Size/Complexity table from Standish Chaos Report 2015

Standish Chaos Report 2015

Assessment: If your release dates are often missed, your SCOPE is TOO BIG.

Guidance: Aim for a SCOPE that supports a release cycle of two weeks or less.

Review our options

  1. Conway’s First Law: actively manage communications within the teams and across teams.

    system dependencies vs team dependencies

    => Reduce [System] Complexity => Reduce Uncertainty

    – Herbsleb, Tactics for Global Software Development, 2008

    I’m puzzled :thinking:

    I went over slides about Conway’s 3 other laws. Very insightful!

    It affirms: the lesson from Conway’s Law is: increase communication

    I thought Conway’s Law was exactly about reducing communication. Too much communication = too much system coupling.

    Am I wrong?

    @tdpauw, May 8, 2021

    Lines of communication, structures. System coupling results from mirroring how communication flows, the bureaucratic roles and functions involved etc. Not the volume of communication.
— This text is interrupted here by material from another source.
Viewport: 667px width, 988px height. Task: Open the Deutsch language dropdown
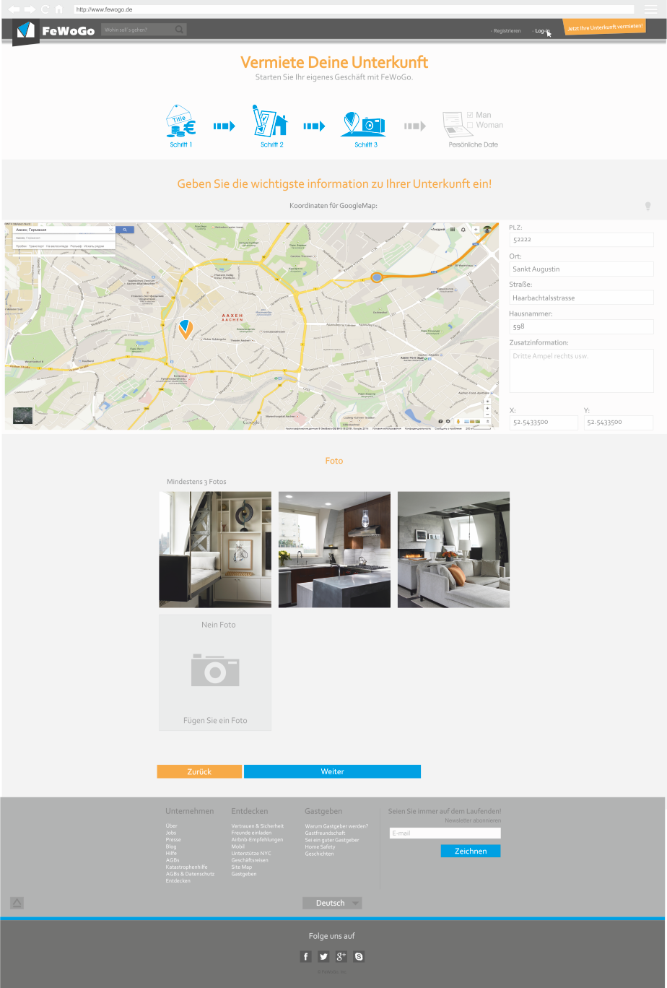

If anything, in a flat hierarchy of teams working in the open you want an increased flow

    @HimalMandalia, May 8, 2021

=> keep teams small => increase communication

This relates to Team Topologies’ team interactions, specifically the collaboration mode. Teams should collaborate for a limited period of time when in discovery mode or be facilitated/coached to learn and adopt new practices and ways of working. After discovery, when back in delivery mode, teams should go back to x-as-a-service mode with a defined, clear team boundary. Facilitation and coaching will stay regardless if in discovery mode or delivery mode.

facilitating (or potentially deliberately limiting) communication between teams has a much better chance of building systems that work wel in production … The corollary here is that increased communication is not always the same as increased communication.

– Team Topologies p180

=> increase communication via:

  • real-time chat tools
  • video conferencing
  • online forums/news groups
  • wiki and web sites

=> reduce the effort required to locate and interact with the “right people”
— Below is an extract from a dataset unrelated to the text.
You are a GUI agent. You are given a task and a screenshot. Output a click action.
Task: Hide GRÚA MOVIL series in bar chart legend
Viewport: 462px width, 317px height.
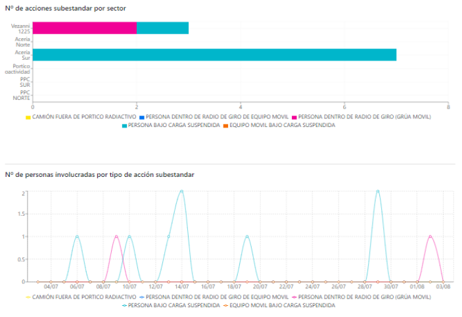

  1. Conway’s Second Law: Remember the process is continually repeating.

    => Continuous Delivery

    The core concept of making small frequent changes, and testing at every step, reduces the risk inherent in deploying new code.

    Jez Humble

    => Support continuous processes

    • Implement small changes
    • Test immediately
    • Deploy constantly

    => Shorten the feedback loop as much as possible.
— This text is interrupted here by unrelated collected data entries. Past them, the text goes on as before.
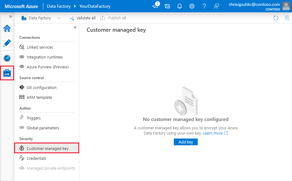Viewport: 292px width, 181px height.
Task: Collapse the left navigation pane with the chevrons
Action: 75,27
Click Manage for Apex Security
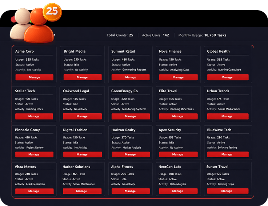 coord(177,154)
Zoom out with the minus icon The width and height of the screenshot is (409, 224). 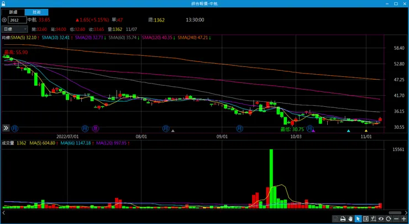396,219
  2. Conway’s Third Law: Organize teams in order to achieve the desired system.

    => Microservices

    Organized around business capabilities (because Conway’s Law).

    Productions, not Projects.

    – James Lewis & Martin Fowler, Microservices, 2014

    => Organize teams by product or Business Unit

    • Combine design, develop, test, & deploy
    • Include storage, business process, & UI
    • Allow teams autonomy within their boundary
    • Require teams to interoperate, not integrate

    => Make sure teams own their complete lifecycle.

  3. Conway’s Fourth Law: Keep your teams as small as necessary, but no smaller.

    => Sizing Teams

    If a team can’t be fed with two pizzas, it’s too big.

    – Jeff Bezos, Amazon

    => Make team as small as necessary

    • Resist urge to grow teams in response to deadlines
    • Consider Dunbar’s groups when sizing teams
    • Be prepared to break into smaller teams [=> Re-teaming and Allan Kelly’s “start small and grow”]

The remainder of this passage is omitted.